We don't have thousands sitting around for stupidity. Pete will handle it. Of course he will. But the idea of him pulling from our savings—of him having to fix this—is enough to sober me for a few moments.

The van slows. Turns. Stops. The doors swing open, and bright fluorescent light spills inside. "Out."

The air outside is colder. Sharper. Real. We climb down one by one, cuffed and blinking, and are ushered toward the entrance of the station. Inside, the smell changes. Coffee. Vomit. Fear. Sour and human.

Most of the women cry louder when we pass the holding cells—filled with real criminals, not housewives. A man with a shaved head and prison tattoos grips the bars and grins when he sees us.

"Well, damn," he drawls. "What'd they do, raid the PTA?"

Laughter erupts from the other side of the corridor.

Another man whistles low. "I'll get arrested more often if this is the lineup."

Annette gasps like she's been slapped. Lynn starts crying again, full body this time. Josie stares straight ahead, trying to disappear in our midst.

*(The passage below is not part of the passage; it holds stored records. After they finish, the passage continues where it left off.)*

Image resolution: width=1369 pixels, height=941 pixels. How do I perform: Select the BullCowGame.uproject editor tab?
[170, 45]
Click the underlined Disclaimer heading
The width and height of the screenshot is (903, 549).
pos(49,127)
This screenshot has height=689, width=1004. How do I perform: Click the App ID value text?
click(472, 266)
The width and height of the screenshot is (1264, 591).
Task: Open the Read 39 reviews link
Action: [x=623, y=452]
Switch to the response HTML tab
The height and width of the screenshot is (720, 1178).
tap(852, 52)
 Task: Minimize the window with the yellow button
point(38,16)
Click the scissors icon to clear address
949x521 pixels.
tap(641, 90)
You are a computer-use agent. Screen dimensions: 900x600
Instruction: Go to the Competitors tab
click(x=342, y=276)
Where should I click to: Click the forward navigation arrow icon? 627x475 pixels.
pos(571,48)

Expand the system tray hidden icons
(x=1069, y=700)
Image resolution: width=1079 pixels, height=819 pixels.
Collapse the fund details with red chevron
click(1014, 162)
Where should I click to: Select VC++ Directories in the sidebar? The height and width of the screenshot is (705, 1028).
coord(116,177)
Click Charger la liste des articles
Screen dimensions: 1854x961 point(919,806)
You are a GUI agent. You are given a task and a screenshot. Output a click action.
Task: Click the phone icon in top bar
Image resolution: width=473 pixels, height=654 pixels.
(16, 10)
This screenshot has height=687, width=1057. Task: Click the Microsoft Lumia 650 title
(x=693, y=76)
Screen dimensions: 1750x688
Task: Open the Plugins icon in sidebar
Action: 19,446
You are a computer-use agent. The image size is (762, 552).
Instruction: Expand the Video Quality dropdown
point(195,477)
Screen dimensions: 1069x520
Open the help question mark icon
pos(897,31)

I don't. I take my time. I look. The shaved-head guy's eyes are sharp, calculating. Another man in the back corner watches silently, arms folded, face unreadable. There's heat in their gazes. Curiosity. Amusement. It should disgust me. It doesn't. Itfeels like stepping too close to a bonfire and liking the burn on my skin.

An officer nudges me forward. "Keep moving."

I do. But not before I meet the shaved-head man's eyes one last time. He smirks. And for a reckless, dangerous second, I smirk back.

Around the same time…

I'm winning. Not by luck. That's not how you win at poker. By patience. Massimo sits across from me, unreadable as ever, a glass of Stagg untouched near his right hand. He doesn't drink when he plays seriously. Doesn't blink much either.

The city burns gold behind the penthouse windows, Vegas glitters like it owes him rent. It does. Two seats down from him sits Alessio, grinning like a shark, already half certain he's bluffing someone. Damiano lounges to my left, deceptively relaxed, but his eyes miss nothing. Enzo, who is sitting on my right, is staring at his cards like the faces might change if he does it long and hard enough. The five of us are the kings of Vegas.

Four capos.

One Don. Massimo.

Massimo, Enzo, and I were born into this life. Raised in it. Groomed for it. Violence isn't a phase for us; it's infrastructure. Alessio and Damiano entered it later, but they are no less committed.

The other men at the table are friends. Associates. Trusted enough. But this—the five of us—this is the core.

The pot is heavy. I have the read. Two more rounds, and I strip Alessio clean. My phone vibrates in my pocket. I ignore it.

Damiano smirks. "Scared?"

"Focused," I correct.

Massimo's gaze flicks up once. He doesn't ask questions. If it matters, I'll answer it. If it doesn't, it dies on its own. The phone vibrates again. And again.

Alessio raises a brow. "Either she's desperate, or someone's dying."

I don't have ashe. Not just one, anyway, and I know better than to give out my number. I look at the phone and irritation threads under my skin. Shit, there goes my full house.

"Back in a minute." I fold the cards on the table.

Massimo nods once. Permission granted. I step onto the balcony, the noise from the table now muffled behind glass, and answer the call.

"You have a collect call from an inmate at the Clark County Detention Center. This call is from Ezara Loera. To accept, press one."

Ezara. Fucker. I almost hang up, but as always, I press one. He sounds wrecked. Again.

"They picked me up," he whines. "Possession. Public disturbance."